** start of Data shown **

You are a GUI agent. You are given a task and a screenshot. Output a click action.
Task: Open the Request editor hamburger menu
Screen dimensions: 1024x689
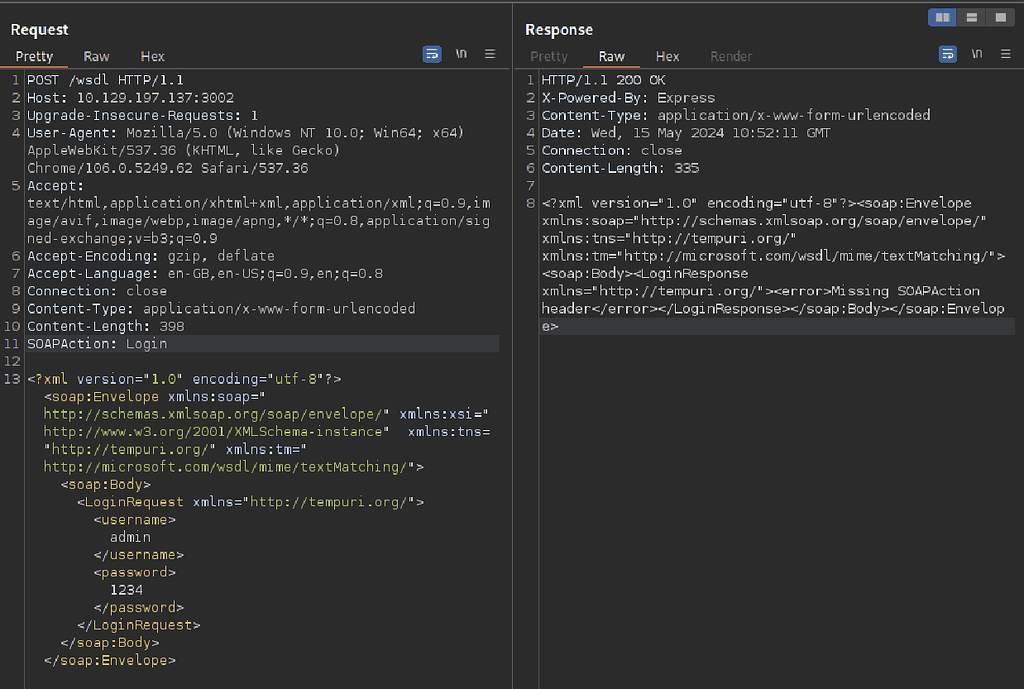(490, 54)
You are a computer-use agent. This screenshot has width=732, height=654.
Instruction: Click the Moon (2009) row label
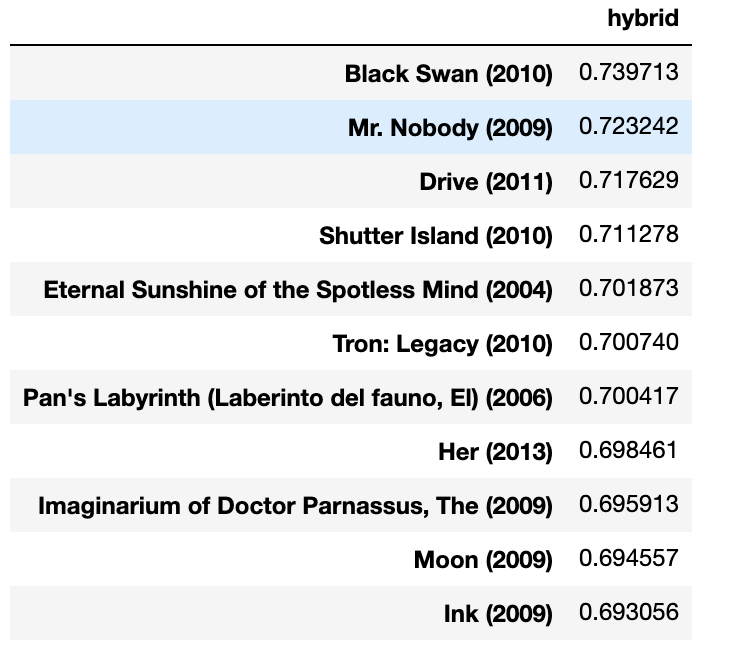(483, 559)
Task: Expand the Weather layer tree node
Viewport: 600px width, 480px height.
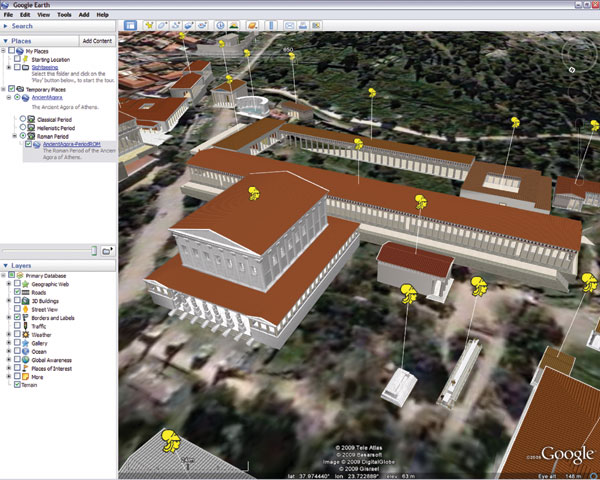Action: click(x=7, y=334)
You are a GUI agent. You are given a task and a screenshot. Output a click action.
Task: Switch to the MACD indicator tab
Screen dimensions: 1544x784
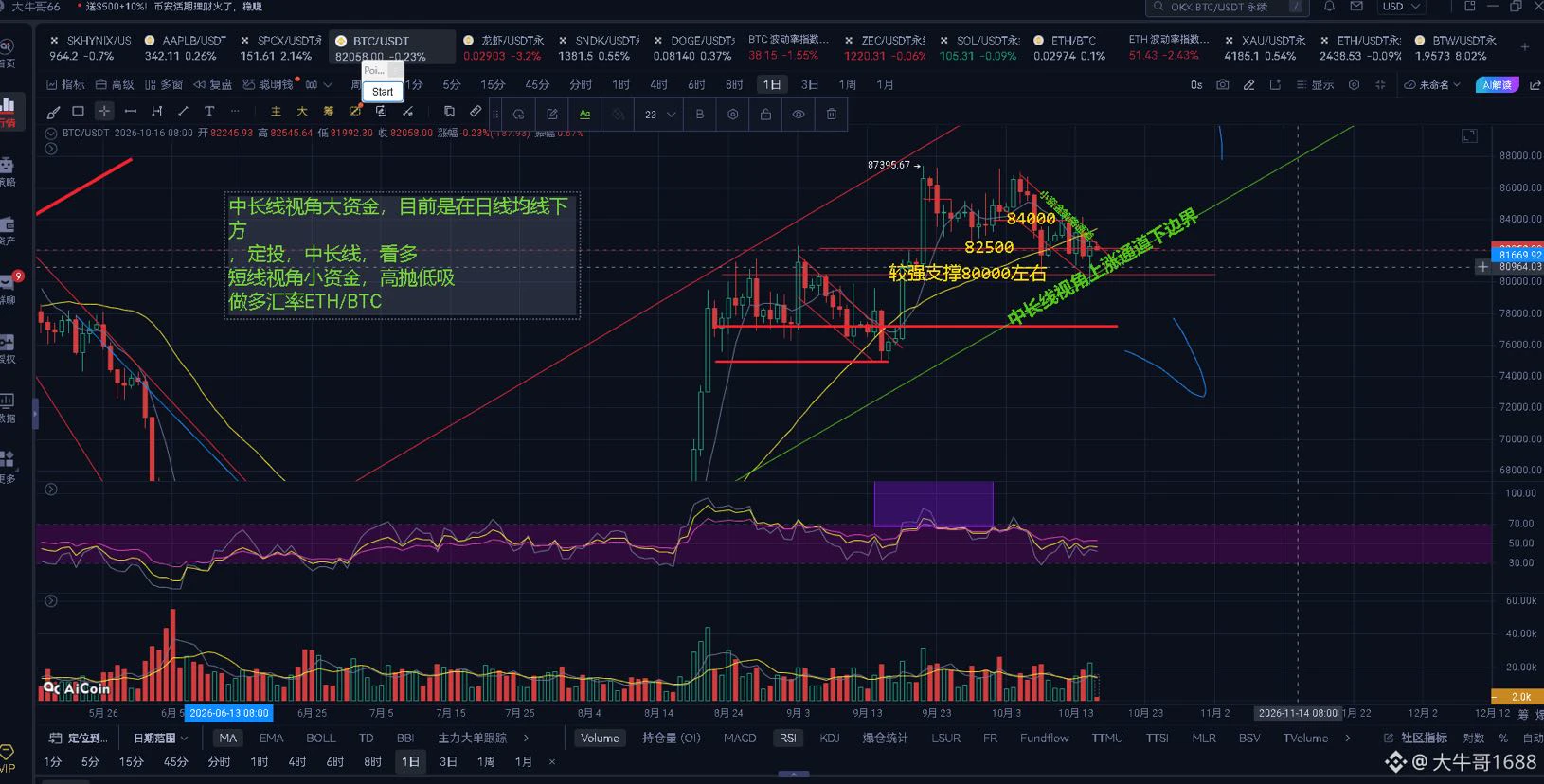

** end of Data shown **

* [What you should do]
Reproduce every item above line for line, without the pictures.

* [Solution to this task]
You are a GUI agent. You are given a task and a screenshot. Output a click action.
Task: Open the Request editor hamburger menu
Screen dimensions: 1024x689
(490, 54)
You are a computer-use agent. This screenshot has width=732, height=654.
Instruction: Click the Moon (2009) row label
(483, 559)
Task: Expand the Weather layer tree node
Viewport: 600px width, 480px height.
Action: click(x=7, y=334)
You are a GUI agent. You are given a task and a screenshot. Output a click action.
Task: Switch to the MACD indicator tab
Screen dimensions: 1544x784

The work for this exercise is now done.